|
|
|
|
|
by magduf
2368 days ago
|
|
x86 is a lousy architecture, but x86-64 isn't as bad; at least it has a good number of registers unlike x86. It's easy to prove x86 is lousy by seeing its success in embedded and mobile devices: it hasn't had any, despite trying (Atom). ARM reigns supreme here. x86 manages to hold on because of 1) backwards compatibility with proprietary software (namely Windows), and 2) inertia. We don't really notice it that much because we've covered over it with abstraction layers: almost no one writes assembly code any more. We would be better off if we switched to something better, but we wouldn't notice it much; we might see a slight amount of power savings, and OS developers would be happier. But the benefits just aren't worth the costs. It's unfortunate, though: the major chipmakers should be able to just develop a nice, clean-sheet architecture which retains the good parts of x86 (like the PCIe bus and enumeration, things missing on ARM) and cleans up the bad things, and users shouldn't have to do anything other than make sure to select the Linux distro that matches that architecture. The presence of binary-only proprietary software that only works on x86(/64) is probably the biggest reason we're stuck with it: a competing CPU maker can't just come up with something new and have it "just work" (after getting their compiler changes merged into GCC and LLVM of course). |
|
Funny thing.
Whether you boot a modern x86 system in 32 bit mode or 64 bit mode doesn't change the number of registers you're using. You're still using the 32-128 physical registers on the core. That's why x86_64 code isn't particularly faster (sometimes slower) than the same code compiled for x86_32 mode.

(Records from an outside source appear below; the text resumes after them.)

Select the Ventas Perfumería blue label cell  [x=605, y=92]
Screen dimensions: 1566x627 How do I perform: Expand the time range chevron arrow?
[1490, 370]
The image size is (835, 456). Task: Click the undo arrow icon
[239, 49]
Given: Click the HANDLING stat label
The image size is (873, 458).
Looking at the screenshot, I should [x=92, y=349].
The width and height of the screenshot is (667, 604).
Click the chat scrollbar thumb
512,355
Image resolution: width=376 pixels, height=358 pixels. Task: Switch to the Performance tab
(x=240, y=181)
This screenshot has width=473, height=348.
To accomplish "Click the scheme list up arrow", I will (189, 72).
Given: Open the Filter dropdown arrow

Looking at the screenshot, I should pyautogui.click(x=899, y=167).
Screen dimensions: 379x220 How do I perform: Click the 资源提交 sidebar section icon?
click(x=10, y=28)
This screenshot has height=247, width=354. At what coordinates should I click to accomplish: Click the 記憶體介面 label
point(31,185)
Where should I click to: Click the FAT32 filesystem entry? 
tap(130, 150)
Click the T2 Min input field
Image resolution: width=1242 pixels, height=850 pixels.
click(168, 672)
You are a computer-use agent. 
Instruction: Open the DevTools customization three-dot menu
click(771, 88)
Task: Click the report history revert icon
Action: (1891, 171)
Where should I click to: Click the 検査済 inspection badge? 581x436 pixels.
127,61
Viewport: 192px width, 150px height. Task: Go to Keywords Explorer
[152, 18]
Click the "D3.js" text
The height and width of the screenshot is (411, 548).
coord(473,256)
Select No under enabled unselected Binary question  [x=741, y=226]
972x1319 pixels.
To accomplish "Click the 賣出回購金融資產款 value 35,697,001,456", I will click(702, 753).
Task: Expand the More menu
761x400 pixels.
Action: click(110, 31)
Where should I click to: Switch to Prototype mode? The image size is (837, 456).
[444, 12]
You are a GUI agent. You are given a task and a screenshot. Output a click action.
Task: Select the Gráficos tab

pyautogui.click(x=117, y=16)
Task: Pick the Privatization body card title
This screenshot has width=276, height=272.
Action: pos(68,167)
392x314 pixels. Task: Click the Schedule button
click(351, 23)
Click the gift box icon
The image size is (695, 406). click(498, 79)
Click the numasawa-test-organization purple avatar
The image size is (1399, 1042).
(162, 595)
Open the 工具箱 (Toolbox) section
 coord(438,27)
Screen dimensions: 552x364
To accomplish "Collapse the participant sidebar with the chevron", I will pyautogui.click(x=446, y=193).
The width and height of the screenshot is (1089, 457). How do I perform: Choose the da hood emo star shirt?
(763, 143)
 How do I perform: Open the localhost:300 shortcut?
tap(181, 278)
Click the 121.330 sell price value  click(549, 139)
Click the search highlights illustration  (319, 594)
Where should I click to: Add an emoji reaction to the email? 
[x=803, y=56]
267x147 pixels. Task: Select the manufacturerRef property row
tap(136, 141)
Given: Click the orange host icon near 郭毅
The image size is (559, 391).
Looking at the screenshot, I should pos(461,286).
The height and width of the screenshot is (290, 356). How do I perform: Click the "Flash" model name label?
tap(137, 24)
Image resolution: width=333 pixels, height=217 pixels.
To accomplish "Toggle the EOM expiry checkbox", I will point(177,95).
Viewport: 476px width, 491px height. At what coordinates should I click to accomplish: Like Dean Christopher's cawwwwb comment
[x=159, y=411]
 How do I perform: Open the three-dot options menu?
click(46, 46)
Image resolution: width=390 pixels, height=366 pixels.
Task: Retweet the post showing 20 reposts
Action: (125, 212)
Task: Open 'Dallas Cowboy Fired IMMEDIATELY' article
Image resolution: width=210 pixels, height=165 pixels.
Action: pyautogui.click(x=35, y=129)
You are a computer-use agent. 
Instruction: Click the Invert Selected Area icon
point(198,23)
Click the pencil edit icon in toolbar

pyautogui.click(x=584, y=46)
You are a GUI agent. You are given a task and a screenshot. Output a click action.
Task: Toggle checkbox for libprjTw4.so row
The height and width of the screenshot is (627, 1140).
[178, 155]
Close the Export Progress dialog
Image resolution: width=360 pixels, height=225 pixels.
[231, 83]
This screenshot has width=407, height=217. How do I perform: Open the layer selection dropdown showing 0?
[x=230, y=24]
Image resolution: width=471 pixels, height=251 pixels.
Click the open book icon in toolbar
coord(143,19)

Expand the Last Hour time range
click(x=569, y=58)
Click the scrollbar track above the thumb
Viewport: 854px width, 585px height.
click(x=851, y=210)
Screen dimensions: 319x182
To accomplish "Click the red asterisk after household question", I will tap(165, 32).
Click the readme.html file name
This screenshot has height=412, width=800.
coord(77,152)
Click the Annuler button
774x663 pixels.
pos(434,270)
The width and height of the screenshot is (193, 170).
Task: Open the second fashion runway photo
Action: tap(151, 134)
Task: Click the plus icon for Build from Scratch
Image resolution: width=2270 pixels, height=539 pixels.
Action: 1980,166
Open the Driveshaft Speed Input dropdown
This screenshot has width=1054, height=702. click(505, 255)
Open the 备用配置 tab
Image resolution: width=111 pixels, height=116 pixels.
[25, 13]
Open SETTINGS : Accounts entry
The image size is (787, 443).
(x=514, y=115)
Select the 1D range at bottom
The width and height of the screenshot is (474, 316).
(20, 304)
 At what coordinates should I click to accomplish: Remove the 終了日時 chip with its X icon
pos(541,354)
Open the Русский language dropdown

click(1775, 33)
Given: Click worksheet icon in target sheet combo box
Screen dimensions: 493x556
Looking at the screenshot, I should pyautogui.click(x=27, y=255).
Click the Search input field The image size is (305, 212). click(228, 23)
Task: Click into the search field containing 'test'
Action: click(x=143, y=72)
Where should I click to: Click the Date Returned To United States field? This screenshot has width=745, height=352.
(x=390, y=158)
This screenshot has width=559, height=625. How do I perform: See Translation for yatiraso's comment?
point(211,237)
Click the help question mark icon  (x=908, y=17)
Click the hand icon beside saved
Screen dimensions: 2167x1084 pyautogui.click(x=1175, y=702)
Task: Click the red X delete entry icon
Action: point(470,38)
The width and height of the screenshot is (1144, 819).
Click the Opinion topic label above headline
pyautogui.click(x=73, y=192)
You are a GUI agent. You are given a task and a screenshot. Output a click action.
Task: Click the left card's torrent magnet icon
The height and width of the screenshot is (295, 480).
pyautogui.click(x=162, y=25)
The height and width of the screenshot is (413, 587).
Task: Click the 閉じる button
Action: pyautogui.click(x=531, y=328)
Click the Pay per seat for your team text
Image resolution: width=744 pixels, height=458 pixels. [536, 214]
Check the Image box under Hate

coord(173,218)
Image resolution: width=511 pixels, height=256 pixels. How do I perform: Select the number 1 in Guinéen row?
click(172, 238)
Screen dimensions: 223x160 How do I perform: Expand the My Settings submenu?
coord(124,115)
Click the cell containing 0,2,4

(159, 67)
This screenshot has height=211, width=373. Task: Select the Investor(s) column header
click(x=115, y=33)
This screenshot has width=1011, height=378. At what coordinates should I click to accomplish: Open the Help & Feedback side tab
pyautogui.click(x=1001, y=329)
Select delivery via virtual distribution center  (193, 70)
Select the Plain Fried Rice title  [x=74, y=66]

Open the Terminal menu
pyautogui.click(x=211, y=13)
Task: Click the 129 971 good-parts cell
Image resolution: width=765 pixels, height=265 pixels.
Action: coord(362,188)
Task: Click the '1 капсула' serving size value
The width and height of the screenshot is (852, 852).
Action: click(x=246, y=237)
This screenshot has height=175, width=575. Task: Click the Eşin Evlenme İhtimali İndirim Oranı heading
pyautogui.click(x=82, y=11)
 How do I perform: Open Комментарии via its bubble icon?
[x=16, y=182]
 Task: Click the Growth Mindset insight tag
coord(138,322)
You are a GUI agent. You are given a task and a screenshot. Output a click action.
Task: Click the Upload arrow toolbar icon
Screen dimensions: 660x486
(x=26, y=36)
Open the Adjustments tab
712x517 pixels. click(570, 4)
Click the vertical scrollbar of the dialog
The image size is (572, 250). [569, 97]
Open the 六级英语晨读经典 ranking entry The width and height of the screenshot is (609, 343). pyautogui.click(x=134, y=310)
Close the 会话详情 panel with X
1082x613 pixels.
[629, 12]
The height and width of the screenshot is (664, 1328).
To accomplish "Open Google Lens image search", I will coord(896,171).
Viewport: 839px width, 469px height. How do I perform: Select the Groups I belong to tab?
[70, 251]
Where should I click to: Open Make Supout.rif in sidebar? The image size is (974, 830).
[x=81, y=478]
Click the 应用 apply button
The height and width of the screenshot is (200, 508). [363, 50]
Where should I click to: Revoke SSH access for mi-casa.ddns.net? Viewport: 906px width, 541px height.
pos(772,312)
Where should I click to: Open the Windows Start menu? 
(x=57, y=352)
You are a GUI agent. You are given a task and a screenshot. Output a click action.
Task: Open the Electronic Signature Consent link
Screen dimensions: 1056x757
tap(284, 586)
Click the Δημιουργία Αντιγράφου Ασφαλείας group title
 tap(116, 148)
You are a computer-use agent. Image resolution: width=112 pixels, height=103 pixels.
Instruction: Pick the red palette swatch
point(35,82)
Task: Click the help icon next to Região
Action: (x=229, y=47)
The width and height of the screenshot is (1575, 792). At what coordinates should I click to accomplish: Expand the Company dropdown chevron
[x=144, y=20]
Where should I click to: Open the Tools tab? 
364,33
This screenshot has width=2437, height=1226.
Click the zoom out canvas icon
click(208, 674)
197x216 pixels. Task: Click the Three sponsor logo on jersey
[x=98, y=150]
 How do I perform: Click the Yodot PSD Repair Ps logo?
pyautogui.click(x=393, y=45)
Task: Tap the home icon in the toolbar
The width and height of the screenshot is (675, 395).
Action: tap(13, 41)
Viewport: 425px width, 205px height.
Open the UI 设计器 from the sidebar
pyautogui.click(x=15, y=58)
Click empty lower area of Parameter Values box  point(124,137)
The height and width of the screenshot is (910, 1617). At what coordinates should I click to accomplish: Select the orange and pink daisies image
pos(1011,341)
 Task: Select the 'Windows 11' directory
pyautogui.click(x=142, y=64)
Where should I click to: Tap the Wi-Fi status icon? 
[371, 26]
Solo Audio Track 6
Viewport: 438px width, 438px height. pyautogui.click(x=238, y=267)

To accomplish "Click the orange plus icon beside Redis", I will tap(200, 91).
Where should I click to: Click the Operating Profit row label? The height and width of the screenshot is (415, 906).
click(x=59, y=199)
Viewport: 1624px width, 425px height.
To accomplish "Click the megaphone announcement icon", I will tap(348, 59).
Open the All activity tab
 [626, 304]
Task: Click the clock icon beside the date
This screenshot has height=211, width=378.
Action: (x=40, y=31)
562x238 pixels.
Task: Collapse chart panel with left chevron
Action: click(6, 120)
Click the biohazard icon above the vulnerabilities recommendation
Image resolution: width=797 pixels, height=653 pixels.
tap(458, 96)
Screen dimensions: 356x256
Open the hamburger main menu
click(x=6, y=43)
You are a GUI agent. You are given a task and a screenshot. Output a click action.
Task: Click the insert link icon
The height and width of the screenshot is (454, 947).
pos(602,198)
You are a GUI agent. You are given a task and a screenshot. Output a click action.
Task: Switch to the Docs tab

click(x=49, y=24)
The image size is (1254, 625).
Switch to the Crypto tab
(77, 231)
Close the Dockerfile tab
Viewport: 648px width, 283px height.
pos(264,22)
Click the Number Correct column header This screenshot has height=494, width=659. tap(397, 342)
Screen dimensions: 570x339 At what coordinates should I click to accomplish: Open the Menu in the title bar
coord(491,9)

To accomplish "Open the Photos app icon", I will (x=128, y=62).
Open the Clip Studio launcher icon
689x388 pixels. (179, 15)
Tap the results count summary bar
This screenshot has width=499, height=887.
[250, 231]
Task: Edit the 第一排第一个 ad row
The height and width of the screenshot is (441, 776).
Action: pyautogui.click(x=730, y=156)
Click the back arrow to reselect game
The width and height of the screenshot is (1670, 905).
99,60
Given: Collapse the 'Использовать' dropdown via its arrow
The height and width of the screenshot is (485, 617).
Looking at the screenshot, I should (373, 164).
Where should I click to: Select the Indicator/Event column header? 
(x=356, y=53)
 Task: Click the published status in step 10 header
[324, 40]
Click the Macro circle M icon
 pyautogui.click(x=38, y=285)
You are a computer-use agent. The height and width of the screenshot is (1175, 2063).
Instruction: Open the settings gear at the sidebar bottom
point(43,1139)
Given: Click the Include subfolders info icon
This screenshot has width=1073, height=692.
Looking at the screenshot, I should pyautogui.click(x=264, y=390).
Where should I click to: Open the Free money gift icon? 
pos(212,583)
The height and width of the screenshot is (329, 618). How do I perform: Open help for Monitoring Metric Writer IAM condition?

People have this zany idea that assembly language is a low level language. It's not. When the CPU executes 32 bit x86 code it "compiles" it to uops that are totally unrecognizable to us and use dozens to hundreds of registers.
The thing about embedded kinda exposes your mental bias. When you scale up the x86 instruction decoder from Intel Atom scale to Xeon scale, the instruction decoder gets a little bit more complicated, but it's given a ton more tools to use. So sure, Atom sucks at embedded, but x86 is still king at desktop and beyond, and ARM will never be able to challenge it.
If ARM wanted to challenge x86 in terms of single threaded performance, it would need to do the same thing x86 does: have a super complicated instruction decoder that maps the 32 logical registers defined by the ISA to its 128 physical ones, reschedules everything, renames stuff where appropriate, identify loads that can be elided, etc. And all of the advantages of having a simple ISA go out the window, because the ISA is an illusion.
Unfortunately Intel's Architecture Code Analyzer is dead. LLVM MCA is almost as good. I recommend you play around with it a bit some time. CPUs kinda don't give a crap if you're speculating four loop iterations ahead and you're just using the same few registers over and over again for multiple purposes.